(The input)

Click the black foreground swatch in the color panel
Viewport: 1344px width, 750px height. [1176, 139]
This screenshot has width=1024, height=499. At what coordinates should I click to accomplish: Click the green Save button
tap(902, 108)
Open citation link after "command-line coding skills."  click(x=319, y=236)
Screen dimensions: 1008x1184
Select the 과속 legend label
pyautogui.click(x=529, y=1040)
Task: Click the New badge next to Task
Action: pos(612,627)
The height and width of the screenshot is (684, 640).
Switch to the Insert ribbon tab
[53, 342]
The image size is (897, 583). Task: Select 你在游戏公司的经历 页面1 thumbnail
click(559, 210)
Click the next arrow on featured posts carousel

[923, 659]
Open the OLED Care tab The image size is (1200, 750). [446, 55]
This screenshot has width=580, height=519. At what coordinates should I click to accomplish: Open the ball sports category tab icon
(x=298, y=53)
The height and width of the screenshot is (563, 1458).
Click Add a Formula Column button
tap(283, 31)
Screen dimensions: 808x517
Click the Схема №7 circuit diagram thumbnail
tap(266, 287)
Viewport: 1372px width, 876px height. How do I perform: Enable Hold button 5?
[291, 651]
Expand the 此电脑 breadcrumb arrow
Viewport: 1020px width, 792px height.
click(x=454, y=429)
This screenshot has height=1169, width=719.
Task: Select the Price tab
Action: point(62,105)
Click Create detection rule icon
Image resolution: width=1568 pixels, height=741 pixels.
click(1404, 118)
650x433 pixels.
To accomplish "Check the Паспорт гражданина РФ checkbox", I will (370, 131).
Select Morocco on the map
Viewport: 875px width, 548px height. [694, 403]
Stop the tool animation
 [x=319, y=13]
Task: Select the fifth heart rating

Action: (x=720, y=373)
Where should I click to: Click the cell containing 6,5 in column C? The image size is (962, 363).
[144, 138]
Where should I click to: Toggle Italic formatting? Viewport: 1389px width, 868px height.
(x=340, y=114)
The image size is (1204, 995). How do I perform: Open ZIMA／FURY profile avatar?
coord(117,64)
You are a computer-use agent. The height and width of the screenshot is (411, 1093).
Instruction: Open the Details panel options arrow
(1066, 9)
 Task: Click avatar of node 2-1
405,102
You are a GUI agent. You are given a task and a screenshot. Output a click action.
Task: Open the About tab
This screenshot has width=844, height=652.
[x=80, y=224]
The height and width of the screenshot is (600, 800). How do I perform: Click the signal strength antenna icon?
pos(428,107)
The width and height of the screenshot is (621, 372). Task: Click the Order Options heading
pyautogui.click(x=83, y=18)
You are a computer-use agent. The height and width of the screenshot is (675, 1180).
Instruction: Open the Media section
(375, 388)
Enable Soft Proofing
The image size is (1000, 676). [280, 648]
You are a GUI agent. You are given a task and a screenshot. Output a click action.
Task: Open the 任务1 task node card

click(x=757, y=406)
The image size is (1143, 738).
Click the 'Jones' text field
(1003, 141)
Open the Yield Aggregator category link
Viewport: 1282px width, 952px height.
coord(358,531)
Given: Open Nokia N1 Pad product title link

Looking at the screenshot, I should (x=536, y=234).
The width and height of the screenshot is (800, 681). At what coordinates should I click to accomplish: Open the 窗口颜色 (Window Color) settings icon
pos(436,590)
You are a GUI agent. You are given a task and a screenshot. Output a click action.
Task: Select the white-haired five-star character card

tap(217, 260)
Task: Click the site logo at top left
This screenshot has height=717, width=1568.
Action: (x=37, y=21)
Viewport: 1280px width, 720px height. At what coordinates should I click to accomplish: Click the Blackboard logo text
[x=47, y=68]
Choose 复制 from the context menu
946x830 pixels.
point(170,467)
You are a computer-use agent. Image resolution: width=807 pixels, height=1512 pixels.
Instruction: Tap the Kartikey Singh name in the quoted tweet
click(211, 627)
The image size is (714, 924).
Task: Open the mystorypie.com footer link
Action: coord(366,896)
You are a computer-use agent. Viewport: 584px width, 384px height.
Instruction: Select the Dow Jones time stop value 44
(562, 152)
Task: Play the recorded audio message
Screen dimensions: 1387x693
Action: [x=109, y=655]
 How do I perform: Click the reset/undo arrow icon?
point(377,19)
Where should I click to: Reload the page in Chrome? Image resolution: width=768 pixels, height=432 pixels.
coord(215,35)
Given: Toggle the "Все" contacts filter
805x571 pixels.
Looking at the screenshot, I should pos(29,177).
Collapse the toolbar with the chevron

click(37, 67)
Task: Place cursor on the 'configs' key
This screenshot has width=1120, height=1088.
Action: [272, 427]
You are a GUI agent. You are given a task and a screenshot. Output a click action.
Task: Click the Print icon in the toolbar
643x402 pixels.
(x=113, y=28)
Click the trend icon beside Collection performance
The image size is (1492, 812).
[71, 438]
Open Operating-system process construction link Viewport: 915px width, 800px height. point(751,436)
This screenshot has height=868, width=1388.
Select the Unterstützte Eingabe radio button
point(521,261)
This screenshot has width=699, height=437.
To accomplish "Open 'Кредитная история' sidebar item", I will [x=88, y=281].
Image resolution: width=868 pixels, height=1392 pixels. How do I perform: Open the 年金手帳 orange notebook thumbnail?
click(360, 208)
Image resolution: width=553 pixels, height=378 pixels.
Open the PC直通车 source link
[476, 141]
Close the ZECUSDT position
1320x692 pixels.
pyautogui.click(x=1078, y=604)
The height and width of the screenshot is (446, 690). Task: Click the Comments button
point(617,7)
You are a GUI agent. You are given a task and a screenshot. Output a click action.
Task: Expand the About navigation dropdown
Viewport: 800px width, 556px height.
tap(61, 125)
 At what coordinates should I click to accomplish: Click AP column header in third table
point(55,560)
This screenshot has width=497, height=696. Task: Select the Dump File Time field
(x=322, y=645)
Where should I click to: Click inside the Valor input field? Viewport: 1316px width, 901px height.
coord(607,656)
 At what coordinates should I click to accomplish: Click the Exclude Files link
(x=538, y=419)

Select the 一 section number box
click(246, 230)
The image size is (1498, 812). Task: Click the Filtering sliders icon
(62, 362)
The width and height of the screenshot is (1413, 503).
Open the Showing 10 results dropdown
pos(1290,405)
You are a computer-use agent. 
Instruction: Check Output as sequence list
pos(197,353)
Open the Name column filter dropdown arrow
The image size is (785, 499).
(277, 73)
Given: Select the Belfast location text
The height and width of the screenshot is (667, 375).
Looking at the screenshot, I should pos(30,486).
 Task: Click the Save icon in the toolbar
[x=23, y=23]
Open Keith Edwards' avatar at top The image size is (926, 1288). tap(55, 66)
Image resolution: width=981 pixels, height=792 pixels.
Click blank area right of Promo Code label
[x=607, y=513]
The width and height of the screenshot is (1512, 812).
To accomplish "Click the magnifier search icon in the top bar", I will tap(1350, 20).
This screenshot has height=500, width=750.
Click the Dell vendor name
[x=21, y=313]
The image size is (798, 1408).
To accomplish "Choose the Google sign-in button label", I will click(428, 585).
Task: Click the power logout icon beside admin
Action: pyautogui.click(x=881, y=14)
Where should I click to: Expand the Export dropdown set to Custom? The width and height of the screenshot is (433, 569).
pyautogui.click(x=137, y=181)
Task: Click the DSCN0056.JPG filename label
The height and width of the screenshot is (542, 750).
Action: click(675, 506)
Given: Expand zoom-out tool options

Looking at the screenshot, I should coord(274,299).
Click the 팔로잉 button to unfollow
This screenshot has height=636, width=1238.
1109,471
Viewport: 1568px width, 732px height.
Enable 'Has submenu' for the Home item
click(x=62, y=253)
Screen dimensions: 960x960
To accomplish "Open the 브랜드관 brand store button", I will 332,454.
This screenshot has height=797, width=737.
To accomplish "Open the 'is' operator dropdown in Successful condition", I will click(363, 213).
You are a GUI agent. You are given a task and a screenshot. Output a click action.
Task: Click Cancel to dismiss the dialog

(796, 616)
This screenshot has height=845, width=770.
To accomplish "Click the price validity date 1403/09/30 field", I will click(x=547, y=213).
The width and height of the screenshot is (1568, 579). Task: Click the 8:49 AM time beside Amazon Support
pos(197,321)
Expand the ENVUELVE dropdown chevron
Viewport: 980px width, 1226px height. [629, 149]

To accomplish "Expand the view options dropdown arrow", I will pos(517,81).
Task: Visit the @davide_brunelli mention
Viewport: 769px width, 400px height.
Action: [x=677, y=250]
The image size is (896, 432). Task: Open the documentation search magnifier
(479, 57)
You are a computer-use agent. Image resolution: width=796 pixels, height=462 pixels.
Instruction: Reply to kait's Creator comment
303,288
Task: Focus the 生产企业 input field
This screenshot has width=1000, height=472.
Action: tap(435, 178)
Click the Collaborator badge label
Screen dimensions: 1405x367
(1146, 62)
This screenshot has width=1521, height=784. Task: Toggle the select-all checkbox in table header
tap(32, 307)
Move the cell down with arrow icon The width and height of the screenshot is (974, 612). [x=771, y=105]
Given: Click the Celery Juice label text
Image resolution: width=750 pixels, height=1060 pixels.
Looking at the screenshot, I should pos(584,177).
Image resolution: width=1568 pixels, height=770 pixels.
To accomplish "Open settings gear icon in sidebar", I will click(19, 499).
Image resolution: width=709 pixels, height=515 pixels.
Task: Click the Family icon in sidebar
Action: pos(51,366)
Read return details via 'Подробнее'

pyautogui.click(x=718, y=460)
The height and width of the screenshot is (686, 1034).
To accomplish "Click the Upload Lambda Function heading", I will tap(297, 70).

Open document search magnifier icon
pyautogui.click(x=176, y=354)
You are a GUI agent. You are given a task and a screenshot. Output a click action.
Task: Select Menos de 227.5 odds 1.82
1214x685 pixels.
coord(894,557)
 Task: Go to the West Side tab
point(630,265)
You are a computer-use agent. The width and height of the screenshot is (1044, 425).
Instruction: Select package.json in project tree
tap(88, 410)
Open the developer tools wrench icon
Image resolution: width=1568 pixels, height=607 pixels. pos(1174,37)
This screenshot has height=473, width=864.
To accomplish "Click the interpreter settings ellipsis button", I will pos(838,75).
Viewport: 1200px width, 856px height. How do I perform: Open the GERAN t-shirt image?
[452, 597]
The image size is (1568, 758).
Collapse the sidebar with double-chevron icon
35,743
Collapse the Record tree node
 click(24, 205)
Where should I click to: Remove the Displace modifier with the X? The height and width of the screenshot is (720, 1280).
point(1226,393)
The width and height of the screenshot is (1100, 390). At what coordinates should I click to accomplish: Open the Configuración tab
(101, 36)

(End The input)

[Task objective] The answer must be every line from the records above that contains "computer".

[Result for this task]
You are a computer-use agent. The height and width of the screenshot is (411, 1093).
You are a computer-use agent. The height and width of the screenshot is (675, 1180).
You are a computer-use agent. Image resolution: width=807 pixels, height=1512 pixels.
You are a computer-use agent. Viewport: 584px width, 384px height.
You are a computer-use agent. 
You are a computer-use agent. Image resolution: width=796 pixels, height=462 pixels.
You are a computer-use agent. The width and height of the screenshot is (1044, 425).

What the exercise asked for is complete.